Her hafta olduğu gibi meclisteki siyasi partilerin bu haftaki grup toplantıları da oldukça yüksek bir hararetle geçti. Yine liderler birbirlerini ihanetle, şerefsizlikle ve adam olamamakla suçladı. Ama tüm bunlara bu hafta birde milliyetçilik, Atatürkçülük ve Ahmet Kayacılık da eklendi. Her fırsatta ahlaktan, hoşgörüden, düşünceye saygıdan, topluma örnek olmaktan bahseden ama bunların hepsinden yoksun olan bu siyasiler, yine birbirlerine kavgada bile söylenmeyecek olan kelimeler ile yüklendiler.

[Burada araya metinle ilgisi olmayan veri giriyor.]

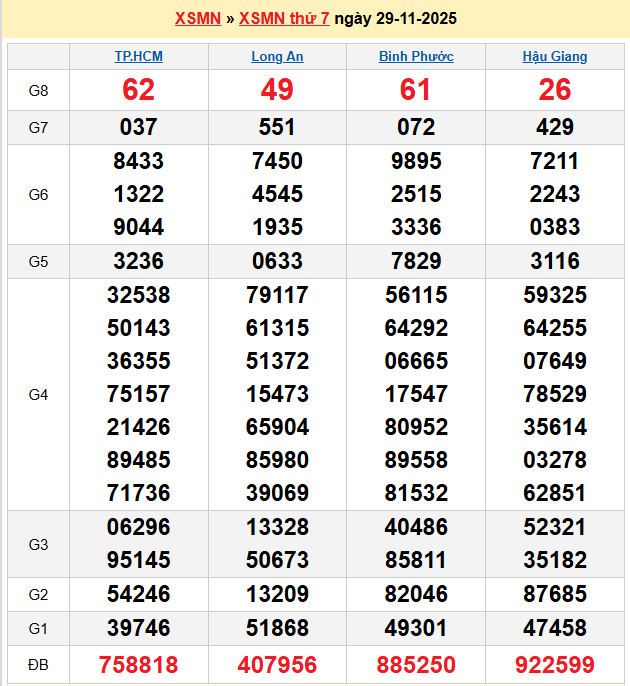Screen dimensions: 630x686
Task: Click the red G8 number 62
Action: coord(138,91)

Bu çirkin dille ve hamasetle yapılan konuşmalara herkes gibi bizlerde alıştık. Hatta Başbakan Erdoğan’ın MHP’yi susturmak için yaptığı “işte milliyetçilik budur” çıkışlarına ve CHP’yi susturmak için sahiplendiği Atatürkçülüğe de alıştık. Zira bu ülkede siyaset, yıllardır üç meseleye dayanılarak yapılmaktadır. Bunlar; İslam, Atatürk ve Türk/Kürt Milliyetçiliğidir. O yüzden de özellikle seçim öncesi pragmatik siyaset güden partilerin eksen kaymasına uğradıklarını görürüz. Örneğin; CHP’nin çarşaflı kadınlara rozet takıp başörtüsü dağıtmaları ve AKP’lilerinde Cem evi ziyaretleri yapıp, koyu birer Atatürkçü kesilmeleri gibi…

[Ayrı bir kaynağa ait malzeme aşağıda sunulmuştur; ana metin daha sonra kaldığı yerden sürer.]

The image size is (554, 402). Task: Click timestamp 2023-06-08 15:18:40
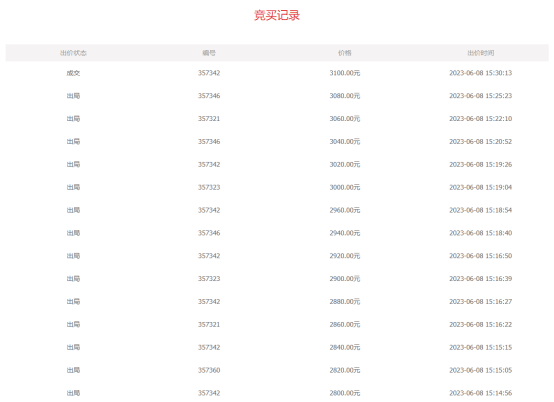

Bu nedenle grup toplantısında Başbakan, Diyarbakır’da kullandığı Kürdistan sözcüğünün doğruluğunu yine Mustafa Kemal üzerinden sağlamaya çalışmış ve şöyle demiştir: “Bize bölücü diyorlar. Peki, Mustafa Kemal’de mi bölücüydü?” Ama hakkını verelim Başbakan Erdoğan Atatürkçü değildir! O, iyi bir Gazi Mustafa Kemalcidir. Zira devamlı surette Cumhuriyet öncesindeki Mustafa Kemal’in sözlerinden alıntılar yapmakta ve bu konuda Kemalistlerle yarışmaktadır. Görülen odur ki Başbakan, Atatürk, CHP ve İnönü’nün düşmanıdır ama Mustafa Kemal’in değil! Fakat ne yaman çelişkidir ki CHP çatısı altında Atatürk ile İnönü’nün birlikte kurdukları Cumhuriyetin yılmaz bekçisi, laikliğin esas teminatı ve demokrasinin havarisidir.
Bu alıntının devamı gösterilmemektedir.